You ever go to a video store or bookstore or library and not see the movies categorized? History section, fiction, sci fi, horror, young adult, drama, how to, self help, magazines?Dewey decimal system? Google sea rch by genre or subject?

A "scene" that you judge is just figuring out what section of the store you're browsing.


Of course, we can go deeper into the "whole story" thing.
You ever read "The Seven Basic Plots?"
Where almost all stories fall into a limited number of categories?

And we can go even further and discuss readers/viewers.
You ever met someone that just spent all their time reading/watching movies?
Many get to the point where the story doesn't even matter. They don't get enjoyment out of the story. They simply see the influences. "This plot point is from Shakespeare. This plot point is from Plato. This story is just a rewrite of that story. This movie was influenced by movies x, y, z, through the lens of an 80's childhood based on this level of education."

Similar to how people hear accents, but it only triggers regions of influence.

Some people can judge a story by a scene. Sometimes scenes are extremely simplistic and part of a simplistic story. And what influenced or engendered that scene is easily disseminated. Not only what influenced that scene, but what are ultimately the consequences, outcomes, options, or what that scene leads to.
Also, and probably more importantly, how much effort/risk it's going to take to actually "change" the story away from its natural conclusion.

And many times people "in" a scene can't see that, or they have their own ideas of what influenced that scene, and where it's "supposed" to lead, what the story is/means filtered through an implicit bias, and will just argue and deny someone that sees it from a more objective outside perspective.

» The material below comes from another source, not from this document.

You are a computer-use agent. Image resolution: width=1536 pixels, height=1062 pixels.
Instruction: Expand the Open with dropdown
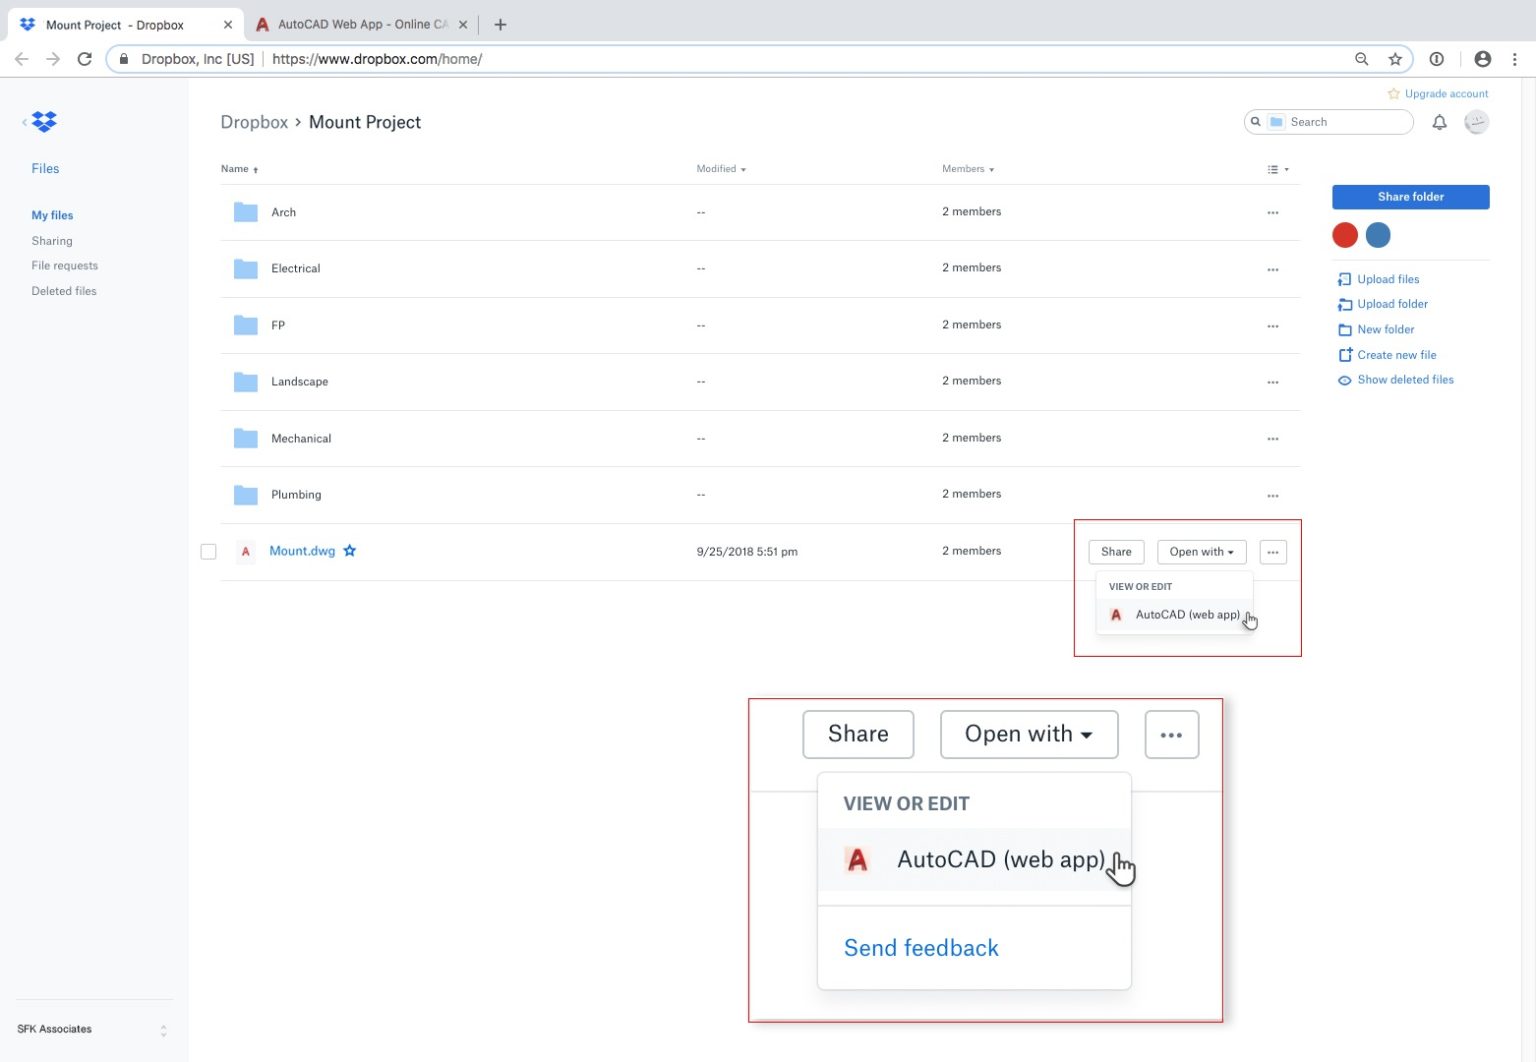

But then we're back to not really judging a story based on a scene so much as a desire to keep watching, or reading, or participating in an obvious story.

Rock's photo
Sun 04/19/20 03:08 AM
Depends on the scene.

One really bad scene, can ruin an
entire story.


IgorFrankensteen's photo
Sun 04/19/20 04:48 AM
I don't know how things were in generations before ours, but since the spread of mass multimedia (movies, mainly), the idea that life follows scripted story lines, that can be rapidly recognized, has become pervasive.

Lots of people think they know your whole character from one small experience with you, because they genuinely think that the stories commonly told, are honest and accurate.

But of course they aren't. Or at least, it's no were NEAR as easy to figure out which "script" you're in, than many people think.